Session 14

Friday 14:00 - 15:30

High Tor 3

Chair: Jamie McLaughlin

Unlocking Historical Digital Text Collections through Advanced AI methods

  • Rosa Filgueira

University of St Andrews

Keywords:  Digital Text Collections, Knowledge Graph, NLP-transformers

The National Library of Scotland (NLS) Data Foundry [1] offers a wide range of historical digital collections of textual resources, being one of the Encyclopaedia Britannica (EB) [2]. In this work, we present the application of advanced AI methods to unlock the full value of this collection.

The first part of our work involved the automated extraction of all EB terms (along with their metadata) across editions. To this end we employed defoe [3], a parallel processing library that enables the analysis of digital historical datasets [4]. Then, we created the EB Ontology [5] to represent the relations and properties between different editions, volumes, pages and terms. And used this ontology along with the extracted EB information to create the first version of the EB Knowledge Graph (EB-KG). 

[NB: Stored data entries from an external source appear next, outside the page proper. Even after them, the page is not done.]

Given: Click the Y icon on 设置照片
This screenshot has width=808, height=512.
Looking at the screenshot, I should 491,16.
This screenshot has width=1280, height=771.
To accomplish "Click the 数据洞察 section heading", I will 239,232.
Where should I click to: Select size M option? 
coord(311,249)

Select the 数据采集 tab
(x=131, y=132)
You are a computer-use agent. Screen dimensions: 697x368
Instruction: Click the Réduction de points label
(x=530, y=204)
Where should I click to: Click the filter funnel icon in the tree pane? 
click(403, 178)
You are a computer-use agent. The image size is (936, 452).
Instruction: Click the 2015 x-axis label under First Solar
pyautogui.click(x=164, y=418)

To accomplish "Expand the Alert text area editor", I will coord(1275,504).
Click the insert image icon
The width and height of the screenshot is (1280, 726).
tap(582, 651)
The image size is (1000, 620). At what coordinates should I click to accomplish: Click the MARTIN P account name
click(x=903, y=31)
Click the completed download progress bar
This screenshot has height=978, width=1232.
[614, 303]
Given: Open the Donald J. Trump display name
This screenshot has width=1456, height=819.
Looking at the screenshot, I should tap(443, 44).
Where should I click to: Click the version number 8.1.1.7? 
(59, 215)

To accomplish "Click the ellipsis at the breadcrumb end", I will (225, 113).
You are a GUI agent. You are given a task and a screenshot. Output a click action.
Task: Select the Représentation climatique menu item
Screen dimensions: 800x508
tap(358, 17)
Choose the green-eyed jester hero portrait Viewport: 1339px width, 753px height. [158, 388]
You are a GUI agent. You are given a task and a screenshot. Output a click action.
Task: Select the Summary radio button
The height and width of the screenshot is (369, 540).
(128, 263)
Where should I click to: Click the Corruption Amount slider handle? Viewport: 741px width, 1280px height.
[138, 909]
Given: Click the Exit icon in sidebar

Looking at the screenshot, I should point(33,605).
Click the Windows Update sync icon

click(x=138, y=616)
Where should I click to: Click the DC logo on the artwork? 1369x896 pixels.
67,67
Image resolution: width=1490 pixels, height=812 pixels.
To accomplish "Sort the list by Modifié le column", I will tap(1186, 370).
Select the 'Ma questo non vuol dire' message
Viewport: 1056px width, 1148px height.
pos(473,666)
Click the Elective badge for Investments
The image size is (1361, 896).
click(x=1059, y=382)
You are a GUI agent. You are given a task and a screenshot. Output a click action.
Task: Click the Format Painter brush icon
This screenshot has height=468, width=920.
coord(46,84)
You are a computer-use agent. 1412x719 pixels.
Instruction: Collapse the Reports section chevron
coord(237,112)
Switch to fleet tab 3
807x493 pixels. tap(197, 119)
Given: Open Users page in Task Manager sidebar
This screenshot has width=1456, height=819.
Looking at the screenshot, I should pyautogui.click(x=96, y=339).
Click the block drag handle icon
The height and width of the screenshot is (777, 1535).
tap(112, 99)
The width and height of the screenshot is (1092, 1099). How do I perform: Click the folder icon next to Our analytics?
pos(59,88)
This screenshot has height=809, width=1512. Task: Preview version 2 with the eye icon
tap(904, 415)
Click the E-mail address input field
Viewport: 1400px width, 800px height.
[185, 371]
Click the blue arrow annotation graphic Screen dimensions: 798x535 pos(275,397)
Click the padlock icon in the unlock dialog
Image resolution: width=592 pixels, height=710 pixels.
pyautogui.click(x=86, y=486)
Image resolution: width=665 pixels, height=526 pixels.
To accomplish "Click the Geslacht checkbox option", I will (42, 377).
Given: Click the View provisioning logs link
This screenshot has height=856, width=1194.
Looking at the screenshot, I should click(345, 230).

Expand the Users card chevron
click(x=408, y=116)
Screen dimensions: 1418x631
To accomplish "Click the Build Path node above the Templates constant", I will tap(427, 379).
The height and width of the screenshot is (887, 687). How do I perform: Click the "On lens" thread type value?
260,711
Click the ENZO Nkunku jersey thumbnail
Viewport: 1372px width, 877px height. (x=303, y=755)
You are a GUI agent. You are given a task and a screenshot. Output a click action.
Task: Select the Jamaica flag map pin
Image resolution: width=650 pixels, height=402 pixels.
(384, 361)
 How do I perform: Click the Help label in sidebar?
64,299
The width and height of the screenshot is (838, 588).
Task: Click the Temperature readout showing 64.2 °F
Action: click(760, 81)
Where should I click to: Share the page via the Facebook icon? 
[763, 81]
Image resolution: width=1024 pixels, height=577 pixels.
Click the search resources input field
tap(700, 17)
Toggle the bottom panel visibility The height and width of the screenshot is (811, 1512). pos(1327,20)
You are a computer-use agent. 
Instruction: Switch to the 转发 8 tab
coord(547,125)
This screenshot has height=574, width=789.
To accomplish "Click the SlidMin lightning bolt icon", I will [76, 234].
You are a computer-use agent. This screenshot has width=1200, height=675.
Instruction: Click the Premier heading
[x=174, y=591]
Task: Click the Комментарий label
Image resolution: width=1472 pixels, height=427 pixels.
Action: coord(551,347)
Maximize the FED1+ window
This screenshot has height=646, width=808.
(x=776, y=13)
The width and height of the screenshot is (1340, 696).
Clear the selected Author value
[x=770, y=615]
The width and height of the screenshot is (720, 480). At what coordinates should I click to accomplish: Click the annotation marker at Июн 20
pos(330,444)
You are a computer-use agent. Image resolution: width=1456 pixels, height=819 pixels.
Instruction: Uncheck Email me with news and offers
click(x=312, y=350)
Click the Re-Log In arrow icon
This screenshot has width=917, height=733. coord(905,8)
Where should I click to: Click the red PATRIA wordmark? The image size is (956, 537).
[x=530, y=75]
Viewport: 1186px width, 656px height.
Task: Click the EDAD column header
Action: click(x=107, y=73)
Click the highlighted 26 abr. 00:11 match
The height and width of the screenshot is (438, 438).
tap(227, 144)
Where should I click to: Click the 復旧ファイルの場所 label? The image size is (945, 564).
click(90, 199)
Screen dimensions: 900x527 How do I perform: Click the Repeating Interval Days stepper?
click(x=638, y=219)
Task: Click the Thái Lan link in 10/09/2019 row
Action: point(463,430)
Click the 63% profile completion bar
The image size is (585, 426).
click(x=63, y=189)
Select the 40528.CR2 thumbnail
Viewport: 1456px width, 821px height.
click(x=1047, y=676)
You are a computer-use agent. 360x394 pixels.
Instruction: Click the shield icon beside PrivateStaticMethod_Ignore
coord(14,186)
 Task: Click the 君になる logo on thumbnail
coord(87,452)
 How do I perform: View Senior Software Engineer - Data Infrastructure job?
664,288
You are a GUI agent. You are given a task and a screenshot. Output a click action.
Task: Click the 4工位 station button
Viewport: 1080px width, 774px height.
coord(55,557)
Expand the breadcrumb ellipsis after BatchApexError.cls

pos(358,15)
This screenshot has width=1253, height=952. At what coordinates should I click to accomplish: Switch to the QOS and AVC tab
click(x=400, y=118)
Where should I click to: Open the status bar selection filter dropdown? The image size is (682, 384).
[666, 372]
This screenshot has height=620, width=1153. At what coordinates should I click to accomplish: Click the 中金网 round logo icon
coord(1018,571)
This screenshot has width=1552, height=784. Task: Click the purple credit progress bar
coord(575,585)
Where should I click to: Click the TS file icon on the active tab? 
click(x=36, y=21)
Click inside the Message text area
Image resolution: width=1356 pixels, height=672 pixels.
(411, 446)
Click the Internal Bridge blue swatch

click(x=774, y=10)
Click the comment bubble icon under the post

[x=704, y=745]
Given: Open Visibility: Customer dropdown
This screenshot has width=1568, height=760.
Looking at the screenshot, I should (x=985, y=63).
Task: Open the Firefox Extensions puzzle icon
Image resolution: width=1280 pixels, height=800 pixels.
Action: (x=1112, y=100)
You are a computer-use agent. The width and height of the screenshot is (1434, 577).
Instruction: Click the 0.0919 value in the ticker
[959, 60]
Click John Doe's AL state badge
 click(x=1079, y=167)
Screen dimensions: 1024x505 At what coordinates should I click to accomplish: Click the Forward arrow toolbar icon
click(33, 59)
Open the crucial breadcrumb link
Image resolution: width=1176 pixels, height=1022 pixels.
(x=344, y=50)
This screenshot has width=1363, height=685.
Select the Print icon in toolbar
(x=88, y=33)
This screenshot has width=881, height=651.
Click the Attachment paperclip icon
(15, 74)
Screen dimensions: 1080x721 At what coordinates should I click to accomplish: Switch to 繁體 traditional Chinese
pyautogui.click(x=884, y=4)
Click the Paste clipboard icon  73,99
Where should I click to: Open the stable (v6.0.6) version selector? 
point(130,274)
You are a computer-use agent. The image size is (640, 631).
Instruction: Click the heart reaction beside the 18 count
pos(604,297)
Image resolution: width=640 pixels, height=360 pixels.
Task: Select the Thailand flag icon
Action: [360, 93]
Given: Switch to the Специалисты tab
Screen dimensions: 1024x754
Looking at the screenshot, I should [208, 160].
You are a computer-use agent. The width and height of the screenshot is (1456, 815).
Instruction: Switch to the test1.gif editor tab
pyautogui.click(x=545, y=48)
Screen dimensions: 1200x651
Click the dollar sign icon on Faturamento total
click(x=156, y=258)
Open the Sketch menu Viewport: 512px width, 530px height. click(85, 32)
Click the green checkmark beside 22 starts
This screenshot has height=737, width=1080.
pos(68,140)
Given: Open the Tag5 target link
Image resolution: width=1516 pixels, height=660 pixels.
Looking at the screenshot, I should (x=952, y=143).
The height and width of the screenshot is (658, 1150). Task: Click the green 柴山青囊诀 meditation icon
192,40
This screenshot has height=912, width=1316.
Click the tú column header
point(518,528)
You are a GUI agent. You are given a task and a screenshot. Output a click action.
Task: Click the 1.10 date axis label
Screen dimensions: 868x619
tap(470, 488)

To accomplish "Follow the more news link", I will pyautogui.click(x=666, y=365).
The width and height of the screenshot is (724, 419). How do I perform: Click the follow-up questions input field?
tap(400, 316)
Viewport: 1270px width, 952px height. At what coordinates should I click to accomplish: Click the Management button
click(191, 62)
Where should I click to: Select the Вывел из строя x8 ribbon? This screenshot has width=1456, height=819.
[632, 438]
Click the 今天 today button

The second part of this work consisted in augmenting the information stored in the EB-KG by applying a different set of Advanced-AI techniques. More specifically, we used Deep Transfer Learning to perform several Natural Language Processing (NLP) analyses tasks using state-of the art NLP-transformer models [7]. These models have enabled a number of advanced analyses that go significantly beyond simple search and retrieval. Some examples of these analyses are searching terms, finding similar terms, visualize clusters of terms, visualize all the metadata associated with all the terms, editions and volumes or fixing OCR errors, etc. 

During the final part of this work we created frances [8], a new web-application to interact with the EB-KG and to display the desired information. frances also allows us to perform further text-mining analyses on the EB-KG providing the results back to users, as well as to visualize them. 

This work enables users to accelerate the process of discovering insights from the Encyclopaedia Britannica, making it searchable, and analyzable without being distracted by the technology and middleware details. It also enables us to run and perform complex text analysis queries automatically and at scale, and to visualize the evolution of terms across.  So historians (and other communities) can easily conduct their research and obtain results faster, while all the large-scale NLP and text mining complexity is automatically handled in the background by frances. Furthermore, we have demonstrated the benefits of employing advanced AI-techniques (such as NLP-transformers and Knowledge Graphs) to understand and extract knowledge from digital text collections. 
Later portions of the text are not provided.